Abbildung: Modalanalyse einer Cellodecke. Vergleich des neu eingepassten Bassbalkens mit dem Schwingungszustand des vorhergehenden (nicht originalen) Bassbalkens.

Die Signale des Impulsgebers und des Aufnahmesensors werden mit einem sog. Fourier-Analysator weiter verarbeitet. Es wird für jeden Messpunkt eine sog. Übertragungsfunktion berechnet. Ein Beispiel solch einer Übertragungsfunktion ist in nachfolgender Abbildung gegeben.

Übertragungsfunktion einer Geige. Aufgetragen ist das Verhältnis von Schwingungsantwort zu anregender Kraft als Funktion der Frequenz. Oben: Schwingungspegel (log. Mag.), unten: Phase.

Für eine vollständige Modalanalyse einer Geige werden etwa 600 solcher Übertragungsfunktionen (jeweils an einem anderen Koordinatenpunkt) gemessen. Verwendetes Modalanalyse-Programm: „STAR Structure“.

Diese Messpunkte werden mit Hilfe eines auf Linearwellen kugelgelagerten Koordinatenmesstisches ermittelt und an den Computer übertragen.

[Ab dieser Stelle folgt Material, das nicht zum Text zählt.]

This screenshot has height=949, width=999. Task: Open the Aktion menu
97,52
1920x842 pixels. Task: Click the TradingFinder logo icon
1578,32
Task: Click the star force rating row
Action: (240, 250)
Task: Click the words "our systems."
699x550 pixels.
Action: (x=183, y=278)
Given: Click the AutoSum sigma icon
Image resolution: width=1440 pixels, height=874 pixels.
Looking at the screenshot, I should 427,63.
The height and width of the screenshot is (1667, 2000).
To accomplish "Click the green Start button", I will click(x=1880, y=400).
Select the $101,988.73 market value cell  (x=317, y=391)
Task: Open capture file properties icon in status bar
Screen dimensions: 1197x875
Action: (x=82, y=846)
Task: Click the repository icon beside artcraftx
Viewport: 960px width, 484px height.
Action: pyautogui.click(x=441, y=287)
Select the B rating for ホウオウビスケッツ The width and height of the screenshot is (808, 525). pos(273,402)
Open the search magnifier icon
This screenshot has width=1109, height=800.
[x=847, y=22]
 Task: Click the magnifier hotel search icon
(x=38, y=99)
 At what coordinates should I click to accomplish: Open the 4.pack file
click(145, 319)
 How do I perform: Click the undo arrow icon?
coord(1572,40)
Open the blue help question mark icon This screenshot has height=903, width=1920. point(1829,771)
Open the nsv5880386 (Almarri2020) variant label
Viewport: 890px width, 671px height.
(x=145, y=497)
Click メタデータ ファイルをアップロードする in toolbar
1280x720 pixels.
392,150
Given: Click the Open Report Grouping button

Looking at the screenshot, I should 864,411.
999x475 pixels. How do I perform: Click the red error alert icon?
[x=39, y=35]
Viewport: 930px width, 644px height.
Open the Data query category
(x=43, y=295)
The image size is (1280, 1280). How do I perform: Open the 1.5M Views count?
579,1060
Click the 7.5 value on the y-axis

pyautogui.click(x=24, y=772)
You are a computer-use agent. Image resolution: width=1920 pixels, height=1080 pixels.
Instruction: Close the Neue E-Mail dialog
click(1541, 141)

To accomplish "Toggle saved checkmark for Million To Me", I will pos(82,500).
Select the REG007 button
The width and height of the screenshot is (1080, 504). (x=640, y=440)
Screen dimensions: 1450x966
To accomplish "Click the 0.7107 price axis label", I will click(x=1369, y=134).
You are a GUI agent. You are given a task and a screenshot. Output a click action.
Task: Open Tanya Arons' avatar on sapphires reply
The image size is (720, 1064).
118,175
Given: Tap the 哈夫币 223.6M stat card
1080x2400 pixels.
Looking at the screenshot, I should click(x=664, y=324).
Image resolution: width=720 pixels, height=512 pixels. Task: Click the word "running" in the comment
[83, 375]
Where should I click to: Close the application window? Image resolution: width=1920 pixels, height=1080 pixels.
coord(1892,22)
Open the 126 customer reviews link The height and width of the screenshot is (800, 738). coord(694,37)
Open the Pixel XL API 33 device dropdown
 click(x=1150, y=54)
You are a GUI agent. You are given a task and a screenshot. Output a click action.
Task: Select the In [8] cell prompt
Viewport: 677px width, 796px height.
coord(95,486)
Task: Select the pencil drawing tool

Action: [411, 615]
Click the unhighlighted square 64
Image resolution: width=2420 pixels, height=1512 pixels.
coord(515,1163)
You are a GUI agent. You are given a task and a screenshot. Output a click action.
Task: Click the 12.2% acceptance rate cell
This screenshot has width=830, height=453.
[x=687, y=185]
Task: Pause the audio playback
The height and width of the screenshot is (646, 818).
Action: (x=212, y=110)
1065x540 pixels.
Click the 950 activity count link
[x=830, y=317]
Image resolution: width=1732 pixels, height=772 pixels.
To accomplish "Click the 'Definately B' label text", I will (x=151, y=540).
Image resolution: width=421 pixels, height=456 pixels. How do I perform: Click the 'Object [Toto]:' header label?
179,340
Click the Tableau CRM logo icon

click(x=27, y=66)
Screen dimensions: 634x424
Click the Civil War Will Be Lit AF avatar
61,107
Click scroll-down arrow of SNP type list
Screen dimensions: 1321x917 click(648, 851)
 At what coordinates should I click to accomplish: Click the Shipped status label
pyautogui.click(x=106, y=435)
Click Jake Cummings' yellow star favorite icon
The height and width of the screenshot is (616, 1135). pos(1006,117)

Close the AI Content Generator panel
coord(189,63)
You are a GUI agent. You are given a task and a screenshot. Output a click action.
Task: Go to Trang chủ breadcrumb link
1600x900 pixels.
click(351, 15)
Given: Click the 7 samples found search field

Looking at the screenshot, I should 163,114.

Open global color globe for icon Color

Weist das Instrument bei einer bestimmten Frequenz eine starke „dynamische Beweglichkeit“ auf, so genügt bereits eine geringe anregende Kraft, um eine große Schwingungsantwort hervorzurufen. Somit berechnet der Computer für die Kurve der Übertragungsfunktion an dieser Frequenz einen entsprechend hohen Wert. Die Resonanzen erscheinen in dieser Messung als lokale Maximalwerte bzw. als „Resonanzspitzen“.

Anschließend werden aus sämtlichen gemessenen Übertragungsfunktionen die Eigenschwingungsformen des Instrumentes errechnet. Nachfolgend ist die Oberfläche des Modalanalyse-Programms dargestellt. Geöffnet sind Fenstern für Einzelmessungen, Definition von Koordinaten und Gitternetzlinien, sowie Drahtgitter-Modell.

Oberfläche des Modalanalyse-Programms zur Auswertung der Messungen, Geometrie-Definition, sowie Berechnung und Darstellung der Schwingungsformen.

Als Ergebnis der Geometrie-Definition und der Schwingungsmessungen werden nun die Schwingungsformen durch eine Drahtgitter-Animation in Zeitlupendarstellung auf dem Monitor sichtbar gemacht.